何かしらのものやサービスを購入するとき、表と裏ではないですが、オフィシャル情報とユーザー情報の二つの情報をもとに判断するというのが、今のメジャーなやり方なように思います。SNSや口コミ掲示板など、ユーザーからの情報を簡単に手に入れられる環境が整ったことが関係しているのでしょう。この趨勢(?)に乗っかってか、文科省でも学生視点、つまりユーザー視点の情報収集と発信に取り組む動きがあるようです。
以下、YAHOO!ニュースより。
学生の視点で、大学の満足度調査へ…文科省
文部科学省は来年度から、全国の大学生に学習時間の長さや授業の満足度などを聞く調査を開始する。各大学の教育について、学生の視点から評価しようとする取り組みで、結果を公表することによって、大学に改革を促し、国からの助成額の増減に反映させることも視野に入れている。(後略)
今回の取り組みで得られた評価は、受験生の大学選びの参考資料になるだけでなく、助成額増減にも関わる可能性があるようです。とりあえず内容云々は後述するにして、ニュースを読んでみた感想として「文科省センスないわぁ~」と思いました。
学生視点のぶっちゃけた意見やホンネというのは、大学を知るうえで、重要な要素になります。でも、これはあくまで“裏”の情報だと思うんですね。これを“表”つまり、オフィシャルなところがやってしまうと、とても歪なものになるような気がします。
学生視点の意見というのは、あくまで個人の意見であり、他大学と比べるようなものではありません。一人ひとり背負っているものが違うし、学力も意識も異なります。極端な話、失恋した直後にアンケート依頼がきたとか、仲間うちで盛り上がっているときに回答したとか、そういった大学とは関係ない要素で書く内容が変わる可能性が十分にあります。それにそもそも文科省の調査だと、SNSや掲示板に書くような、ぶっちゃけたホンネを書く可能性は低く、真面目で退屈な猫かぶった意見を書く学生が大半でしょう。
また、SNSや掲示板であれば、体裁からして書かれている内容が個人の意見・感想であることが一目瞭然です。でも、最終的にどんな表現になるかはわかりませんが、文科省発表になると、それは個人の意見ではなくオフィシャルなデータとして受け止められる可能性が高い。これって、とても危険なことのように思います。
さらにいうと、すでにユーザーのぶっちゃけ情報と接することができる場なんて、ウェブ上にいくらでもあるのです。そんななか、わざわざ文科省が大枚をはたいてやる意味がようわかりません。
うがった見方をすると、学生視点の評価の比重が高まると、教育現場の「サービス業化」がさらに進む可能性もありえます。学生がいいと思うことと、学生にとっていいことは、必ずしもイコールではありません。学生がいいと思うことばかりやる大学が増えると、この国そのものが危うくなるかもしれません。

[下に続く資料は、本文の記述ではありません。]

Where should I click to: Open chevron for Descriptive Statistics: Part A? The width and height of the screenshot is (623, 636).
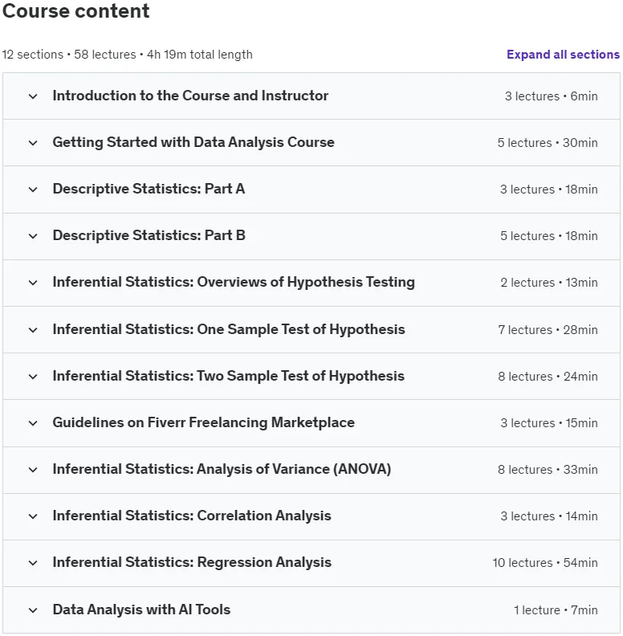tap(33, 190)
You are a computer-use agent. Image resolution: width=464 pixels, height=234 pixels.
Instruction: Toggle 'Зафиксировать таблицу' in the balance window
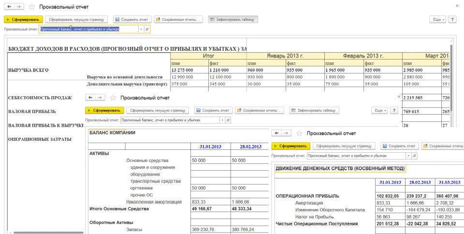(x=314, y=110)
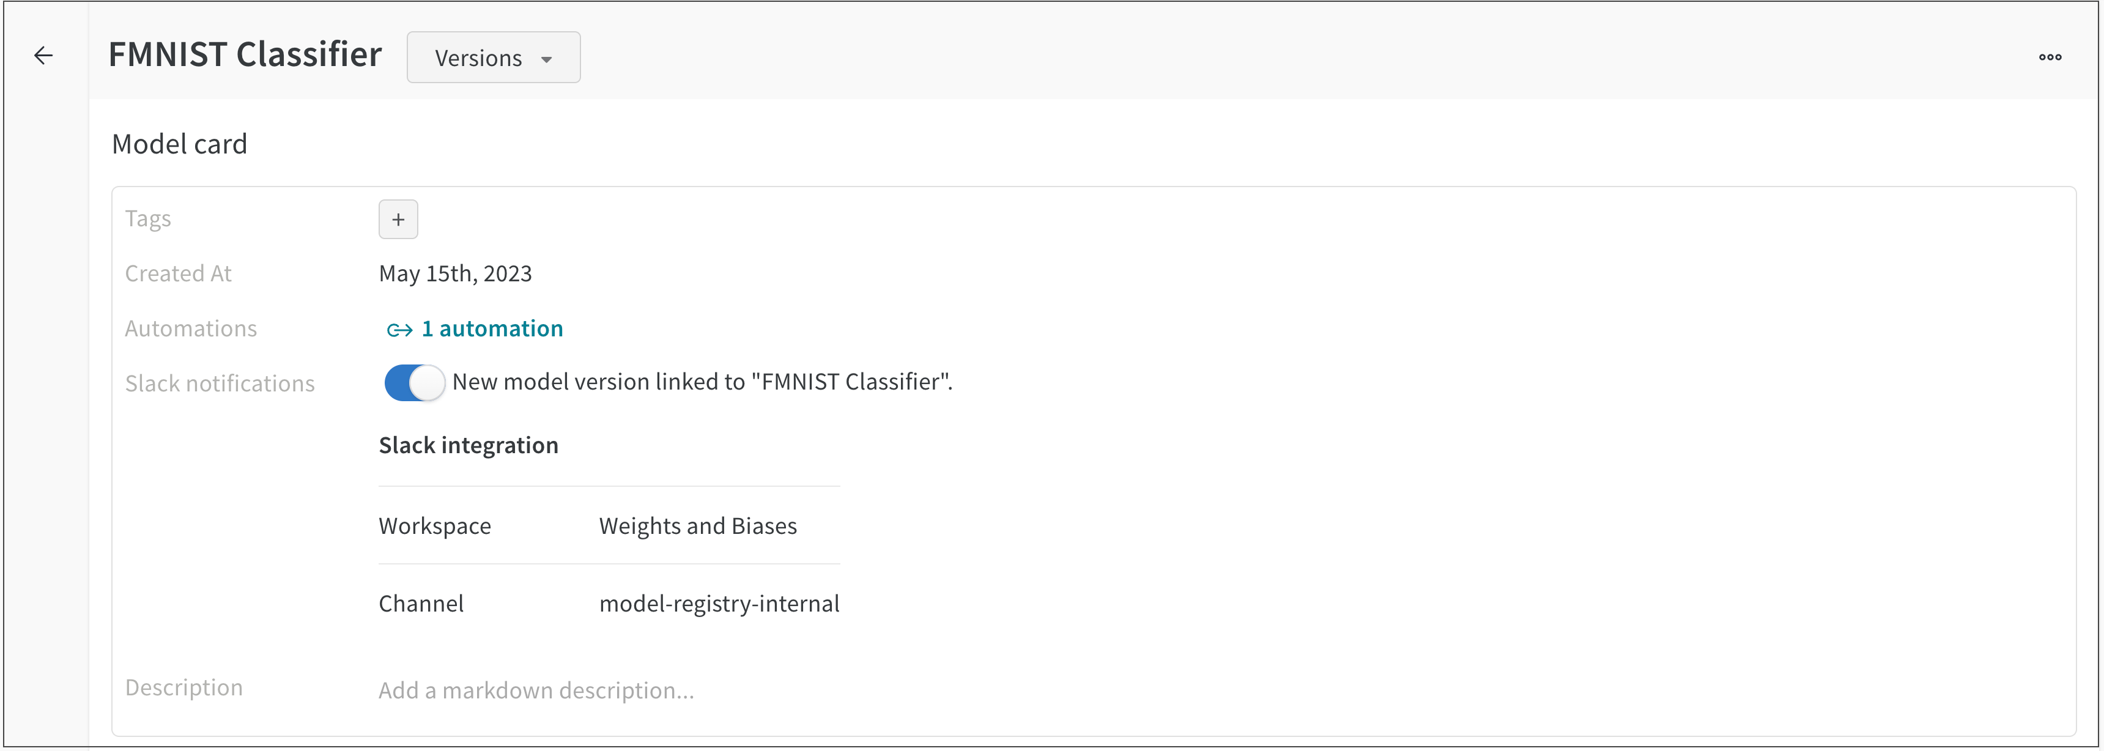2104x751 pixels.
Task: Select the Model card section header
Action: [x=180, y=144]
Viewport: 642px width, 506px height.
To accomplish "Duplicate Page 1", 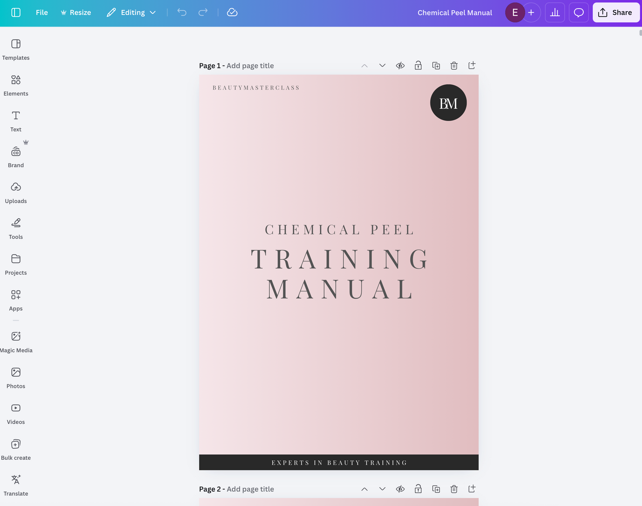I will [436, 65].
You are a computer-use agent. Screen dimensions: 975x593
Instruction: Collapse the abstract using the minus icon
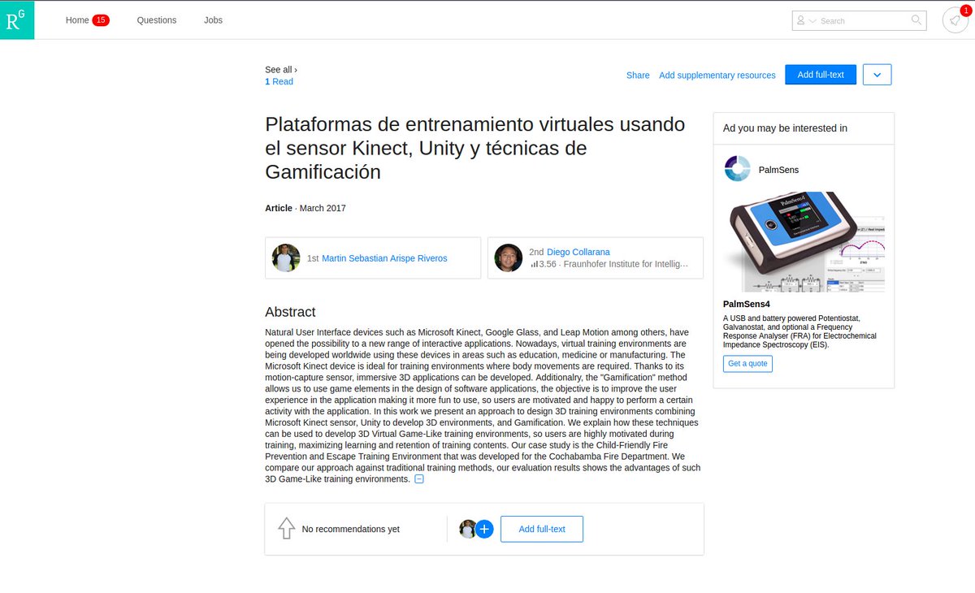coord(419,478)
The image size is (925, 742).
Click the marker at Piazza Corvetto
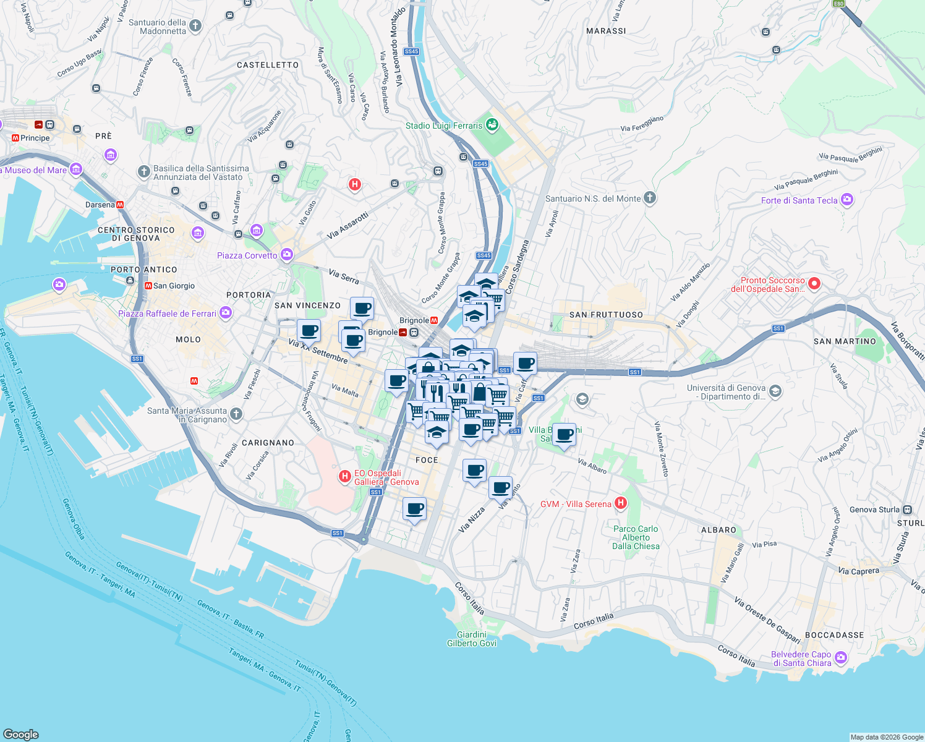286,254
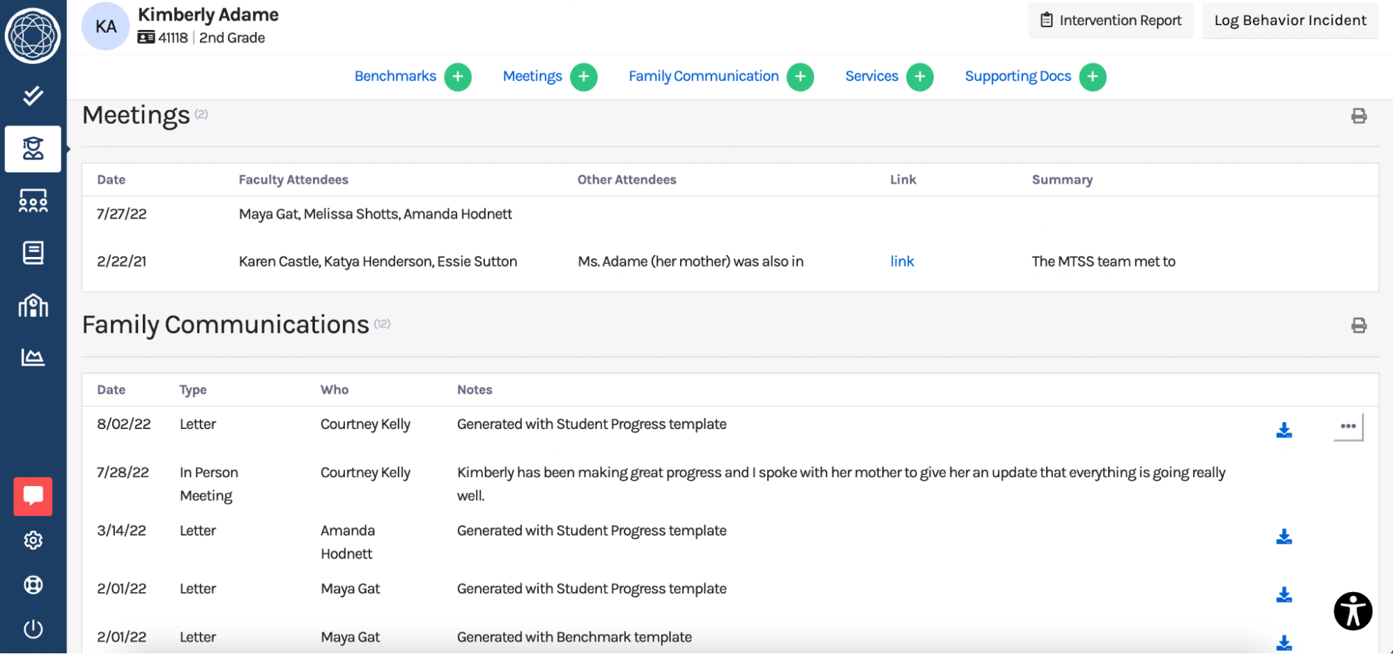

なんにしろ、情報の出し方によって印象が大きく変わるので、正しく意図と内容が伝わるように、表現や伝え方を慎重に吟味する必要があります。それに個々の大学の評価に直結するものにするのであれば、他大学と正確に比べられる調査設計が必要です。考え出すと、かなり手間のかかる取り組みになる気がします。最終どのようなかたちでアウトプットされるのか、引き続き注目していきたいです。